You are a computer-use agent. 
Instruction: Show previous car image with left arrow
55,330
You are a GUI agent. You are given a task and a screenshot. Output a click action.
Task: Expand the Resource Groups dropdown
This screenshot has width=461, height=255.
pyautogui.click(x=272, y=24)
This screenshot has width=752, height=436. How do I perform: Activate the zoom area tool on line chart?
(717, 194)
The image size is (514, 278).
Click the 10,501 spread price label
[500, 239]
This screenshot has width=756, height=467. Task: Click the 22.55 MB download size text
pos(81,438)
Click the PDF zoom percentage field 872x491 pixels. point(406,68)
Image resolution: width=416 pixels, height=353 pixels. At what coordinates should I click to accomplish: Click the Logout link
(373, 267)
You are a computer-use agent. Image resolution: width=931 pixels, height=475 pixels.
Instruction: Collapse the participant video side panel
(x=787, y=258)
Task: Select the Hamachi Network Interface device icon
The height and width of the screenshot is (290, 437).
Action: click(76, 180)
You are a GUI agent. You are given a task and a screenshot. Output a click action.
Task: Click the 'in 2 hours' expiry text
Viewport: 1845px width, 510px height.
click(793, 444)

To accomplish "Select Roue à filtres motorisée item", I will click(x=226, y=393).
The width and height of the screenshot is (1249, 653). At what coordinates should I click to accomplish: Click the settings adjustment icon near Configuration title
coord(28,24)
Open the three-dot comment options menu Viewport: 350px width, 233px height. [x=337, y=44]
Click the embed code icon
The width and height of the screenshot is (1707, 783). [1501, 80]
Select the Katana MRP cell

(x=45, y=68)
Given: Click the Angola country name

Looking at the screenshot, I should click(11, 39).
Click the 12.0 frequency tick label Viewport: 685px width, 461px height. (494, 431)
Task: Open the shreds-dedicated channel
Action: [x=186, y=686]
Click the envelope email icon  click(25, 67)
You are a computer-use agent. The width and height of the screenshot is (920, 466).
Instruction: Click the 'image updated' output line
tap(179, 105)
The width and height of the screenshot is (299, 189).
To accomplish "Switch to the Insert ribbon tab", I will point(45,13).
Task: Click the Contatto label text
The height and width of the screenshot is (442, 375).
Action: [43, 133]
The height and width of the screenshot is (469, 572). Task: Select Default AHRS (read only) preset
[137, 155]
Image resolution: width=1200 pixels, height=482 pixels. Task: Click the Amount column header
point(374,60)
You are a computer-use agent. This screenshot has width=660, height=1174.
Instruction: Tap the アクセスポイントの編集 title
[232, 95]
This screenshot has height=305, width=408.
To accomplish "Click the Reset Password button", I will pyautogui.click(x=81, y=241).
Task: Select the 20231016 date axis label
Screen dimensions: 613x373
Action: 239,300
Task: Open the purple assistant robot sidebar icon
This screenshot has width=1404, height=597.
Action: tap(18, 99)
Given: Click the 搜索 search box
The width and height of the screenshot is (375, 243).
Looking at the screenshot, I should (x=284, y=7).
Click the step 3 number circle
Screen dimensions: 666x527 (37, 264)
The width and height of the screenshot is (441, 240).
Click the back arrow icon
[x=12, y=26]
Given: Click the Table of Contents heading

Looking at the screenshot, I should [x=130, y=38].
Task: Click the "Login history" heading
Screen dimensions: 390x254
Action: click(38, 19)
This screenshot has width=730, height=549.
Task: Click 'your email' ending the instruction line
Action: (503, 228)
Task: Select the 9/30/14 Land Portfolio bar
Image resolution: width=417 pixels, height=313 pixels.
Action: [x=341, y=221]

> **GOAL OF THE EXERCISE**
What you should do is return the records above exactly, leaving nothing out.

> **ANSWER TO THE EXERCISE**
You are a computer-use agent. 
Instruction: Show previous car image with left arrow
55,330
You are a GUI agent. You are given a task and a screenshot. Output a click action.
Task: Expand the Resource Groups dropdown
This screenshot has width=461, height=255.
pyautogui.click(x=272, y=24)
This screenshot has width=752, height=436. How do I perform: Activate the zoom area tool on line chart?
(717, 194)
The image size is (514, 278).
Click the 10,501 spread price label
[500, 239]
This screenshot has width=756, height=467. Task: Click the 22.55 MB download size text
pos(81,438)
Click the PDF zoom percentage field 872x491 pixels. point(406,68)
Image resolution: width=416 pixels, height=353 pixels. At what coordinates should I click to accomplish: Click the Logout link
(373, 267)
You are a computer-use agent. Image resolution: width=931 pixels, height=475 pixels.
Instruction: Collapse the participant video side panel
(x=787, y=258)
Task: Select the Hamachi Network Interface device icon
The height and width of the screenshot is (290, 437).
Action: click(76, 180)
You are a GUI agent. You are given a task and a screenshot. Output a click action.
Task: Click the 'in 2 hours' expiry text
Viewport: 1845px width, 510px height.
click(793, 444)

To accomplish "Select Roue à filtres motorisée item", I will click(x=226, y=393).
The width and height of the screenshot is (1249, 653). At what coordinates should I click to accomplish: Click the settings adjustment icon near Configuration title
coord(28,24)
Open the three-dot comment options menu Viewport: 350px width, 233px height. [x=337, y=44]
Click the embed code icon
The width and height of the screenshot is (1707, 783). [1501, 80]
Select the Katana MRP cell

(x=45, y=68)
Given: Click the Angola country name

Looking at the screenshot, I should click(11, 39).
Click the 12.0 frequency tick label Viewport: 685px width, 461px height. (494, 431)
Task: Open the shreds-dedicated channel
Action: [x=186, y=686]
Click the envelope email icon  click(25, 67)
You are a computer-use agent. The width and height of the screenshot is (920, 466).
Instruction: Click the 'image updated' output line
tap(179, 105)
The width and height of the screenshot is (299, 189).
To accomplish "Switch to the Insert ribbon tab", I will point(45,13).
Task: Click the Contatto label text
The height and width of the screenshot is (442, 375).
Action: [43, 133]
The height and width of the screenshot is (469, 572). Task: Select Default AHRS (read only) preset
[137, 155]
Image resolution: width=1200 pixels, height=482 pixels. Task: Click the Amount column header
point(374,60)
You are a computer-use agent. This screenshot has width=660, height=1174.
Instruction: Tap the アクセスポイントの編集 title
[232, 95]
This screenshot has height=305, width=408.
To accomplish "Click the Reset Password button", I will pyautogui.click(x=81, y=241).
Task: Select the 20231016 date axis label
Screen dimensions: 613x373
Action: 239,300
Task: Open the purple assistant robot sidebar icon
This screenshot has width=1404, height=597.
Action: tap(18, 99)
Given: Click the 搜索 search box
The width and height of the screenshot is (375, 243).
Looking at the screenshot, I should (x=284, y=7).
Click the step 3 number circle
Screen dimensions: 666x527 (37, 264)
The width and height of the screenshot is (441, 240).
Click the back arrow icon
[x=12, y=26]
Given: Click the Table of Contents heading

Looking at the screenshot, I should [x=130, y=38].
Task: Click the "Login history" heading
Screen dimensions: 390x254
Action: click(38, 19)
This screenshot has width=730, height=549.
Task: Click 'your email' ending the instruction line
Action: (503, 228)
Task: Select the 9/30/14 Land Portfolio bar
Image resolution: width=417 pixels, height=313 pixels.
Action: [x=341, y=221]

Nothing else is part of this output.